The term data wrangling is used to describe the process of reading, exploring, cleaning, and transforming data in preparation for modeling, statistics and machine learning. A popular rule of thumb is that you’ll typically spend 80% of total project time on data wrangling! Having done analytics work professionally both in industry and academia, this rings true. Getting good at data wrangling will pay off big time. We’ll start with basic wrangling tasks using R. Later in the semester we’ll revisit wrangling with Python and learn some more advanced methods. This does NOT mean that R can’t do the wrangling things that Python can - it can. It just makes sense to save some of the more advanced stuff like regex, JSON and web scraping until we get to Python. This will allow us to get going quicker doing statistical modeling in R. Common data wrangling tasks such as dealing with missing data and feature engineering will pop up over and over again as we get into statistical learning models.Some of the things we’ll do include:

  • We’ll learn about various ways to do “pivot” or “group by analysis” with a focus on the widely used dplyr package (more Hadley Wickham creations) - though I’ll also introduce classic R techniques using the apply family of functions.
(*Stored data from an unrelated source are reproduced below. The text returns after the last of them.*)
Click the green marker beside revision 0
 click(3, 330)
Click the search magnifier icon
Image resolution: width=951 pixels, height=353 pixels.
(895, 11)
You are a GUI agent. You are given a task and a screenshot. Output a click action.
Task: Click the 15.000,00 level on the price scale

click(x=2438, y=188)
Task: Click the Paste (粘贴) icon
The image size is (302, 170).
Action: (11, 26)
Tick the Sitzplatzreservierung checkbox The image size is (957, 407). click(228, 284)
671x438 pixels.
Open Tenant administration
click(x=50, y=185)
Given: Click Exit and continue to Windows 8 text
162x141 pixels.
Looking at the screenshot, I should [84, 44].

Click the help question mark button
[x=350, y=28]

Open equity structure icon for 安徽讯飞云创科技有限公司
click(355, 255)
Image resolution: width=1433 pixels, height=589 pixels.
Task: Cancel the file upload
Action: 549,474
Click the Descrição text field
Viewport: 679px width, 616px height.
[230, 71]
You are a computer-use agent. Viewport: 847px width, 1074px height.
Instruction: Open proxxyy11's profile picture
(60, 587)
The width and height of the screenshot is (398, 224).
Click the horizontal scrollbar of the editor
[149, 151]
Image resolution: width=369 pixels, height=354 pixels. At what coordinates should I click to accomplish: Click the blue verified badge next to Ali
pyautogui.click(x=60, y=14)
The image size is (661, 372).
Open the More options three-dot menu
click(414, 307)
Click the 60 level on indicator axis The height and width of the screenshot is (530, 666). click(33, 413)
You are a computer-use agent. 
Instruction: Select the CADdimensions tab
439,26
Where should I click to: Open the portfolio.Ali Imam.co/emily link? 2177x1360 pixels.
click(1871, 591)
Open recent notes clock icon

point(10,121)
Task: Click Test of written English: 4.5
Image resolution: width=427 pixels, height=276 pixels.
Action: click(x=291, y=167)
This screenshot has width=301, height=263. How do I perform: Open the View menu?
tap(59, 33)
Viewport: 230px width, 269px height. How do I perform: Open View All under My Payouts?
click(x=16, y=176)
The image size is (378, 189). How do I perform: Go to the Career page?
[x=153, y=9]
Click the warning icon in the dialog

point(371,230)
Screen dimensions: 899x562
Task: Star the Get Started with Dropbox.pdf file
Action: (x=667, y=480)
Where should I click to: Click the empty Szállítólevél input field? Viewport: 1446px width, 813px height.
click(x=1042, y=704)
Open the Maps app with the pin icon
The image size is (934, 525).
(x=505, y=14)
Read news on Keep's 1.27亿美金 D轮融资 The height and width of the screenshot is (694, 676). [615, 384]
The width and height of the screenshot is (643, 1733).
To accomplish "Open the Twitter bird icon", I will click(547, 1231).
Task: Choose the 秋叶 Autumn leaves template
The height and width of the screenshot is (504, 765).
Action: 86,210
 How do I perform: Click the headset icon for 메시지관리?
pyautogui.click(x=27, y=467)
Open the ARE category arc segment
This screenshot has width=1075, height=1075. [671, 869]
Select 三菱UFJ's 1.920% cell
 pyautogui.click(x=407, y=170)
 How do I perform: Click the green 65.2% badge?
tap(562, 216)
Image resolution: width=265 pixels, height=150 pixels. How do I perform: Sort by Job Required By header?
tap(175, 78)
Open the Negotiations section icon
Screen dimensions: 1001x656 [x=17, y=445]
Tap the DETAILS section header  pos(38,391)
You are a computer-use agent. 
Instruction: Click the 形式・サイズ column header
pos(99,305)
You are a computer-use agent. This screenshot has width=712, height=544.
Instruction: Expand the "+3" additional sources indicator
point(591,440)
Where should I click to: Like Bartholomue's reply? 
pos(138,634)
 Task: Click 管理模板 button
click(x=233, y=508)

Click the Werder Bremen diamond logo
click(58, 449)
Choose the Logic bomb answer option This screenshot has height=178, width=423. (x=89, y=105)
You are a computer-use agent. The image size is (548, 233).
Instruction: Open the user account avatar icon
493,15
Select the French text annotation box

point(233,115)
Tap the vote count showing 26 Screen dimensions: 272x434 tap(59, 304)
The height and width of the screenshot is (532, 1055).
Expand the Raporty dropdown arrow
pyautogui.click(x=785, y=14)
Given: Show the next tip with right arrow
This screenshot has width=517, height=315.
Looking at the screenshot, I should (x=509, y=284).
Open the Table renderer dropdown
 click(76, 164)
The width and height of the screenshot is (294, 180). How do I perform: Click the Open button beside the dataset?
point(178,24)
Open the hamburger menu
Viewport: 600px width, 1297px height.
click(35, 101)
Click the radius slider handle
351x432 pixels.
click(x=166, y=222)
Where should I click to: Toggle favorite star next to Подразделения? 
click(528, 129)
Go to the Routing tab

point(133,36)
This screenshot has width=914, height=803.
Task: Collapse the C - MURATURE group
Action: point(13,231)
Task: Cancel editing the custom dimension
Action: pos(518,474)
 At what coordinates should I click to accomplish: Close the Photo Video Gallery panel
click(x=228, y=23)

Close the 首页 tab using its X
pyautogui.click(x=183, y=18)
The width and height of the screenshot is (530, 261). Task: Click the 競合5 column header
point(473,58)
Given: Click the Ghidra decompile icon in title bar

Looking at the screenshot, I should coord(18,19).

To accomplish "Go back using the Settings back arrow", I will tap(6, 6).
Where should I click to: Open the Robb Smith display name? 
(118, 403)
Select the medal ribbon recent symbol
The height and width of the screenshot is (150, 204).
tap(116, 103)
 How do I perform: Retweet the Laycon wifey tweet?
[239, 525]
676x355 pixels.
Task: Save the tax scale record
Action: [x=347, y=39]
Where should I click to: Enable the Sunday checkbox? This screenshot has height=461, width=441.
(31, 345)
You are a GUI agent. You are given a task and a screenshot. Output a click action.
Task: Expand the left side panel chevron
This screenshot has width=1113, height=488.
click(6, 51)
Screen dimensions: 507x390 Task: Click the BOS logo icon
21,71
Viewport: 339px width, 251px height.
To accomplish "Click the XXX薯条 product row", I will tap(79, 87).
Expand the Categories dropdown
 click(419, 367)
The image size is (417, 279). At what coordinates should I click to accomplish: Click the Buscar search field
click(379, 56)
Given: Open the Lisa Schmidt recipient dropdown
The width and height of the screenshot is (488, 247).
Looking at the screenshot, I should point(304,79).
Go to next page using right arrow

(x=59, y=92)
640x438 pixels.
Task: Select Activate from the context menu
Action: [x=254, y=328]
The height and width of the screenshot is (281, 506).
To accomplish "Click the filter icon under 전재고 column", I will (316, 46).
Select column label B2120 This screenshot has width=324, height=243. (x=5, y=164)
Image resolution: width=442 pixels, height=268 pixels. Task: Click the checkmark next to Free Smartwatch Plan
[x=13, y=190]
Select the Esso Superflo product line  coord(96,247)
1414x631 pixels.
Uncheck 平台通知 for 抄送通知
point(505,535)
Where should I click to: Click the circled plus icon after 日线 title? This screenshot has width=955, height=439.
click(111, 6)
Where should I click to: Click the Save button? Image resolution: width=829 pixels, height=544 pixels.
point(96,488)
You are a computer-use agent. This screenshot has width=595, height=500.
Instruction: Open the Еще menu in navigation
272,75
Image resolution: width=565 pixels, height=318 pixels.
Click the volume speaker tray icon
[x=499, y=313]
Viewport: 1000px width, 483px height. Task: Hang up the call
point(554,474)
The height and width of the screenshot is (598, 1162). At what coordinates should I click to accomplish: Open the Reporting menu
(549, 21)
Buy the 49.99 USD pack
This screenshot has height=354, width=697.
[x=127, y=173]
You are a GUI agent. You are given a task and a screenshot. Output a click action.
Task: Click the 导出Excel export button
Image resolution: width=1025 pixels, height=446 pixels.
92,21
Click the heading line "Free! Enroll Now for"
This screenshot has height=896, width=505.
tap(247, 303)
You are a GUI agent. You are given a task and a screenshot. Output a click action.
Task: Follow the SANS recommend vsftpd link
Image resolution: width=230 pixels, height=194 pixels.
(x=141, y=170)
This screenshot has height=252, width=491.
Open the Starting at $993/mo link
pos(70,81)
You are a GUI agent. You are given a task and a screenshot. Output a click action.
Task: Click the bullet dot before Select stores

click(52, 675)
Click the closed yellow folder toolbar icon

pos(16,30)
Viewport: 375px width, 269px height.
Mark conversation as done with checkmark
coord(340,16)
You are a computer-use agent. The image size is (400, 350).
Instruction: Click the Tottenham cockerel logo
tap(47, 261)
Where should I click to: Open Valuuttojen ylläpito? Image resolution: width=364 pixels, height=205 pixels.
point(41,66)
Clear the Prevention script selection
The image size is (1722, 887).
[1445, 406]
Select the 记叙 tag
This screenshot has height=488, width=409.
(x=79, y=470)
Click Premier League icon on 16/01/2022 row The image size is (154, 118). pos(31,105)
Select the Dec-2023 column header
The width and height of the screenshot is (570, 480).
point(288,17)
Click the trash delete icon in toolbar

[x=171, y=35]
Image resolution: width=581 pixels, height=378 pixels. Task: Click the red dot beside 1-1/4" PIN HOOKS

  • reading csv, Excel, and SQLite data into R,

  • string and date/time manipulation for cleaning/transforming data,

  • tidying and reshaping data,

  • saving/writing data.

Readings

  • R4DS - 5, 7, 14, 17, 19, 20, 21

Downloads and other resources

Activities

We will do a few different data wrangling things in this session.

Group by analysis with dplyr

Tools like Excel Pivot Tables and aggregate SQL queries are commonly used for what is known as “group by” analysis.

We’ll start by learning about the new dplyr library - think pivot tables but way more powerful.

Here’s the file we’ll be using.

  • File: dplyr_basics_shell.qmd

I’m going to break this up into logical chunks.

Ingesting data and saving data

Now let’s see some alternatives to read.table and read.csv, a bit on tibbles, RData and RDS files, built in datasets.

Combining data

Let’s learn about combining data by rows and columns as well as doing SQL style joins.

Reshaping data

The tidyverse approach to reshaping data between long and wide formats is next.

Older material (OPTIONAL)

If you have the time and interest, check out the “old school” approach use base R tools such as the apply family of functions as well as a tool called plyr.

  • File GroupByAnalysis_oldschool_notes.Rmd (OPTIONAL)

Prior to the tidyverse, the reshape2 package was used to go between wide and long data formats. Then tidyr came along. The next screencast uses reshape2. It also gets into some basic string manipulation like substringing as well as some more advanced ggplot2 plot formatting.

Explore (OPTIONAL)

Split-Apply-Combine

Data reshaping

  • Tidy Data - This is the original paper by Hadley Wickham.